L’insémination artificielle plus efficace que les vidéos ou le Viagra

Pour faire un bébé panda, il faut bien surveiller le calendrier: les femelles ne sont en chaleur que 72 heures par an et durant cette période, elles ne sont fécondes que pendant 12 à 24 heures. Pour repérer cette période, les zoologistes ont analysé des échantillons d’urine des femelles panda. Grâce au dosage des hormones, ils ont pu déterminer l’heure à laquelle l’accouplement devait avoir lieu.

Mais le plus difficile restait à faire: motiver les mâles pandas, peu enclins à s’accoupler.

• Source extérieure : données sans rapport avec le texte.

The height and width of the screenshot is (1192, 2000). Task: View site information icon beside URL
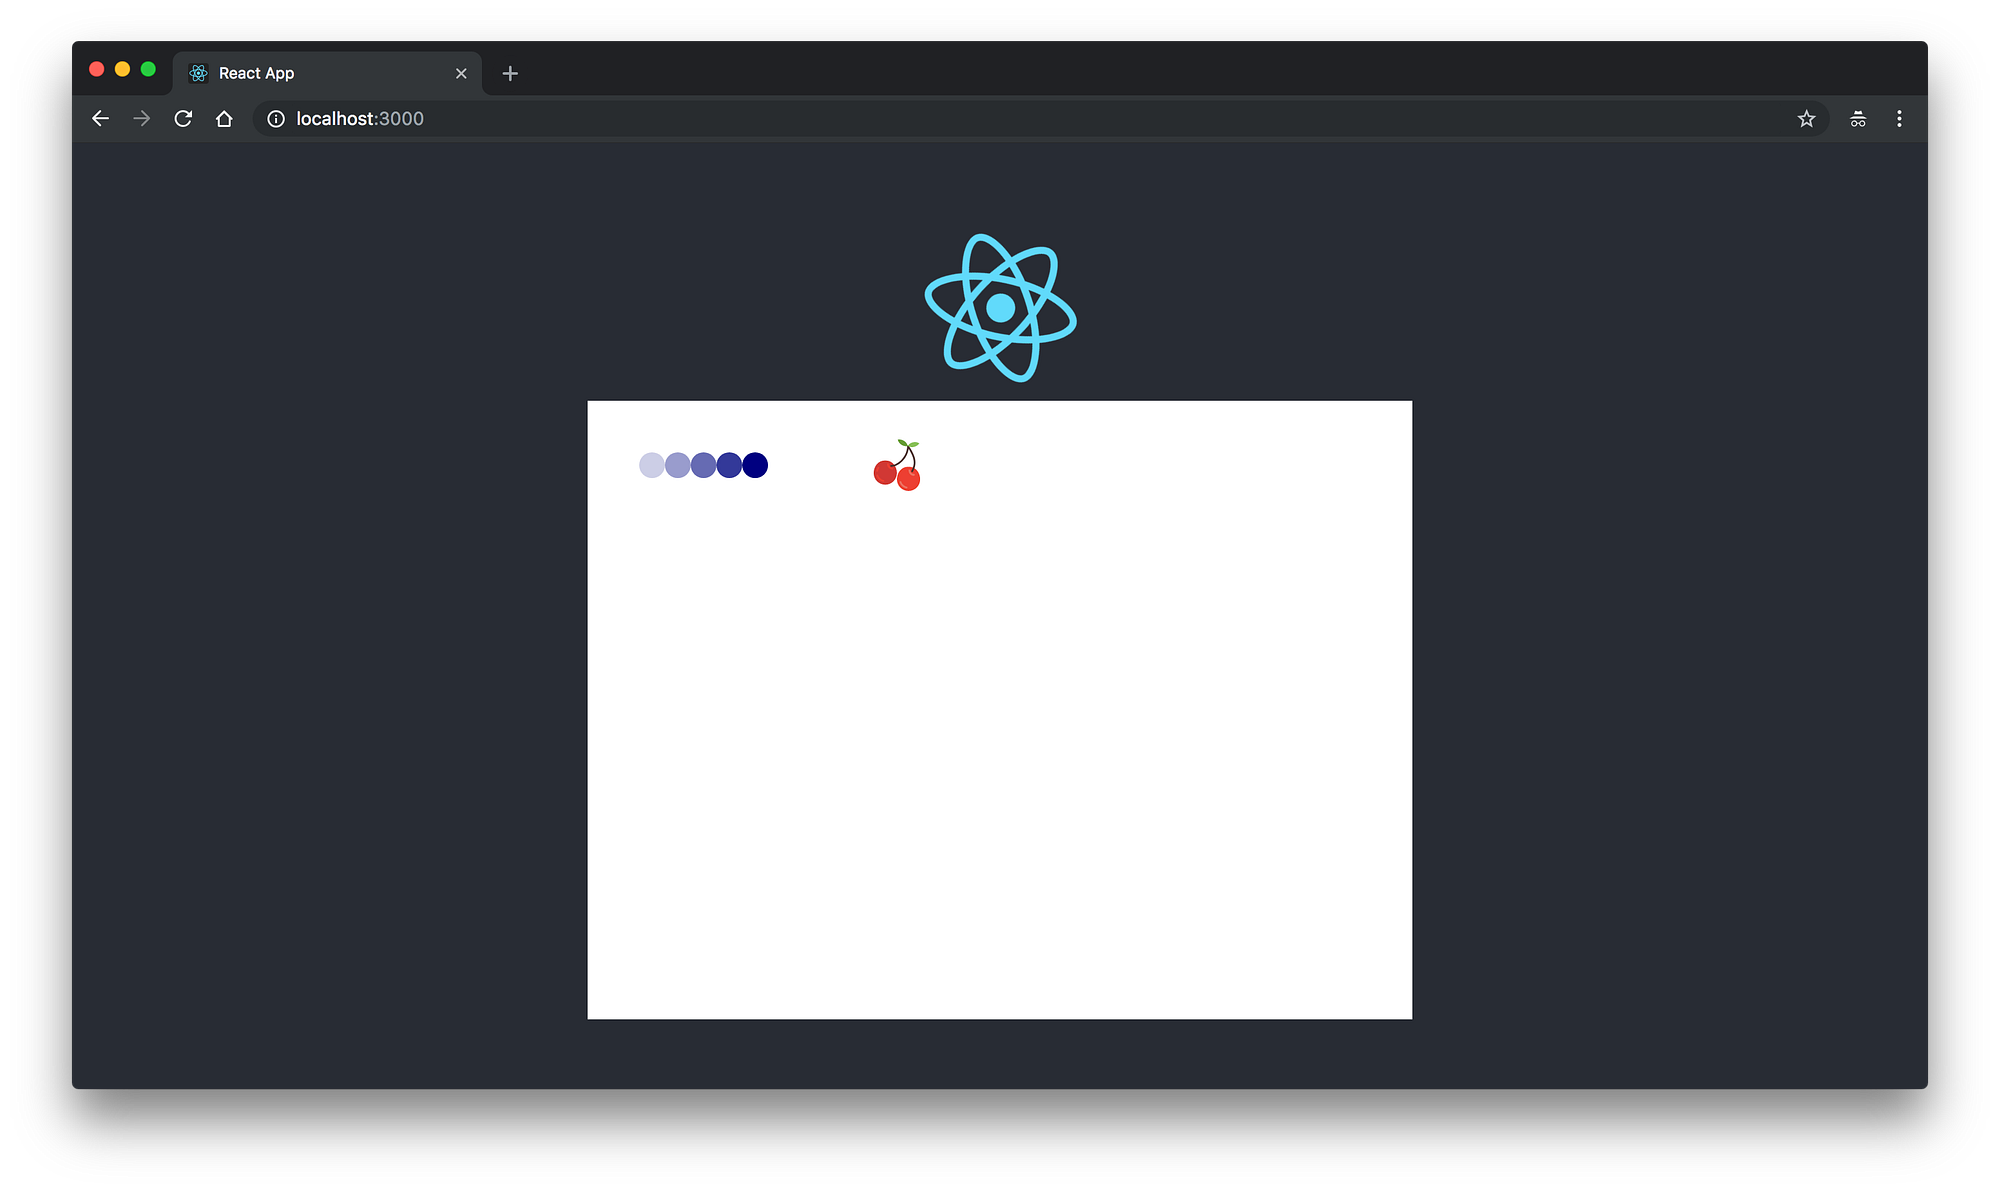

Pour stimuler leur libido, encore plus faible en captivité, tous les moyens ont été testés: déposer des odeurs de femelles sur des branches de bambou, diffuser des vidéos montrant des pandas en train de s’accoupler ou administrer du Viagra aux animaux. Bien souvent, les efforts des vétérinaires ont été vains, même lorsque les mâles se décidaient à s’accoupler: la petite taille relative de leur pénis les oblige à adopter une position bien précise pour que la femelle soit fécondée, et il semble que peu de pandas connaissent cette position.

Au centre de Chengdu, c’est l’insémination artificielle qui a permis à plusieurs femelles de tomber enceintes. Les grossesses elles-mêmes, qui peuvent durer de onze semaines à onze mois, ne sont pas faciles à identifier: il arrive qu’aucun signe ne permette de les détecter jusqu’à quelques jours avant la naissance.  Les vétérinaires ont donc dû faire très attention aux femelles qui avaient été inséminées, et rester prêts pour un accouchement imprévu.

La technique de «l’échange de jumeaux» pour assurer la survie des bébés

La grande innovation du centre de Chengdu est la technique de «l’échange de jumeaux». Dans plus de la moitié des cas, les pandas donnent naissance à deux oursons, mais en abandonnent un: leur fragile constitution (ils ne stockent pas la graisse et doivent s’alimenter en continu, jusqu’à 10 heures par jour, avec près de 20 kilos de bambous, aliment très pauvre en nutriments) ne leur permet pas de nourrir et élever deux bébés en même temps.

Pour remédier à ce problème, les vétérinaires ont dû ruser: ils ont placé alternativement les bébés dans un incubateur, rendant à la mère l’un puis l’autre des petits sans qu’elle s’en aperçoive. Le taux de survie des bébés pandas a grimpé à 98% grâce à cette technique.

Avec près de 300 pandas en captivité, le centre de Chengdu espère maintenant pouvoir réintroduire quelques animaux dans leur milieu naturel. Pour ne pas relâcher leurs précieux pensionnaires dans un environnement dégradé, le centre a profité des sommes versées par d’autres zoos du monde lors de prêts de pandas pour acheter un petit territoire qui leur sera réservé dans les montagnes du Sichuan, au Sud-ouest de la Chine.